Inspired by brains, neural networks are composed of neurons (or nodes) and synapses, which are the connections between nodes. To train a neural network for a task, a neural network takes in a large set of questions and the answers to those questions. In this process of what’s called supervised learning, the connections between nodes are weighted more heavily or lightly to minimize the amount of error in achieving the correct answer.
Once trained, a neural network can then be tested without knowing the answer; for example, a system can process a new photo and correctly identify a human face, because it has learned the features of human faces from other photos in its training set. Image recognition is also a relatively simple problem, as it doesn’t require any information apart from a static image. More complex tasks, such as speech recognition, can depend highly on context, and require neural networks to have knowledge of what has just occurred, or what has just been said.
When transcribing speech to text or translating languages, a word’s meaning and even pronunciation will differ, depending on the previous syllables. This requires a recurrent neural network, which incorporates loops within the network that give the network a memory effect; however, training these recurrent neural networks is especially expensive.
Memristors are a special type of resistive device that can both perform logic and store data. This contrasts with typical computer systems, where processors perform logic separate from memory modules. Memristors require less space and can be integrated more easily into existing silicon-based electronics, and memorize events only in the near history.
Reservoir computing systems built with memristors can skip most of the expensive training process and still provide the network the capability to remember. This is because the most critical component of the system — the reservoir — does not require training.
When a set of data is inputted into the reservoir, the reservoir identifies important time-related features of the data, and hands it off in a simpler format to a second network. This second network then only needs training like simpler neural networks, changing weights of the features and outputs that the first network passed on until it achieves an acceptable level of error. A new network, called a reservoir computing system, could predict words before they are said during conversation, and help predict future outcomes based on the present.

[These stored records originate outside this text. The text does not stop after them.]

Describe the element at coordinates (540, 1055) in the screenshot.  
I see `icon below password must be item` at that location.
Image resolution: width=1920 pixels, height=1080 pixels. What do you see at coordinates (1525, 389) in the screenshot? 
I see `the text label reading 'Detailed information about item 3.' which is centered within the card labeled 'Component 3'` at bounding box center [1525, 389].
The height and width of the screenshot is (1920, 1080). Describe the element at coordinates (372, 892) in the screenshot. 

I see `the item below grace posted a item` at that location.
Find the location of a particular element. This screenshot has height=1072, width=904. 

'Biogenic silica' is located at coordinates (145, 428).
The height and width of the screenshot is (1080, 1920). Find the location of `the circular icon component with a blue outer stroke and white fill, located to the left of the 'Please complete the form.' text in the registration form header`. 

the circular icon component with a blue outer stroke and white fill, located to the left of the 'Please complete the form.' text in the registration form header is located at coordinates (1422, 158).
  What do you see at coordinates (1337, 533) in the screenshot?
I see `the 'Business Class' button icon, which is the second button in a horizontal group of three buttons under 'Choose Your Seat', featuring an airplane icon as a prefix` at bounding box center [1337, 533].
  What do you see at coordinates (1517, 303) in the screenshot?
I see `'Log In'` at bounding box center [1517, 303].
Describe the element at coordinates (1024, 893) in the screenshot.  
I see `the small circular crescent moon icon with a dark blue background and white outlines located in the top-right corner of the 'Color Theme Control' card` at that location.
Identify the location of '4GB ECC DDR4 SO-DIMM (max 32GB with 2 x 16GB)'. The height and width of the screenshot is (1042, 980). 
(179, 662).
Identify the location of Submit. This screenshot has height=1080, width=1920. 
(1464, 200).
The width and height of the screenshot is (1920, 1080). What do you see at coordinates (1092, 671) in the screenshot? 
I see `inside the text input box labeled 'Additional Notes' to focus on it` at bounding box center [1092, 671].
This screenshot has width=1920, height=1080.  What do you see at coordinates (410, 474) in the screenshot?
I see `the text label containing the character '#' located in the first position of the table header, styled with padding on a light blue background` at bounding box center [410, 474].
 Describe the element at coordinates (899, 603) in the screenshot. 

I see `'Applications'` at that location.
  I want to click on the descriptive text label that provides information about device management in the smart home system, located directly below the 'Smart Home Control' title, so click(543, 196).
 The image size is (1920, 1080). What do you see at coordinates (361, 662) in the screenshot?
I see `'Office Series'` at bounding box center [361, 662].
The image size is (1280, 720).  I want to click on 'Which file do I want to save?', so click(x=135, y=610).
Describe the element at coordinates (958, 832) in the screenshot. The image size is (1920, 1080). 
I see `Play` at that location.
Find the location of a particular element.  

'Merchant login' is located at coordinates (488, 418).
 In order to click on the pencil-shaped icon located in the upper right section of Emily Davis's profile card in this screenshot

The reservoir computing concept was proven using a test of handwriting recognition, a common benchmark among neural networks. Numerals were broken up into rows of pixels and fed into the computer with voltages like Morse code, with zero volts for a dark pixel, and a little more than one volt for a white pixel. Using only 88 memristors as nodes to identify handwritten versions of numerals — compared to a conventional network that would require thousands of nodes for the task — the reservoir achieved 91 percent accuracy.
Reservoir computing systems are especially adept at handling data that varies with time, like a stream of data or words, or a function depending on past results. To demonstrate this, a complex function was tested that depended on multiple past results, which is common in engineering fields. The reservoir computing system was able to model the complex function with minimal error.
In predictive analysis, the system could be used to take in signals with noise like static from far-off radio stations, and produce a cleaner stream of data. It also could predict and generate an output signal even if the input stopped.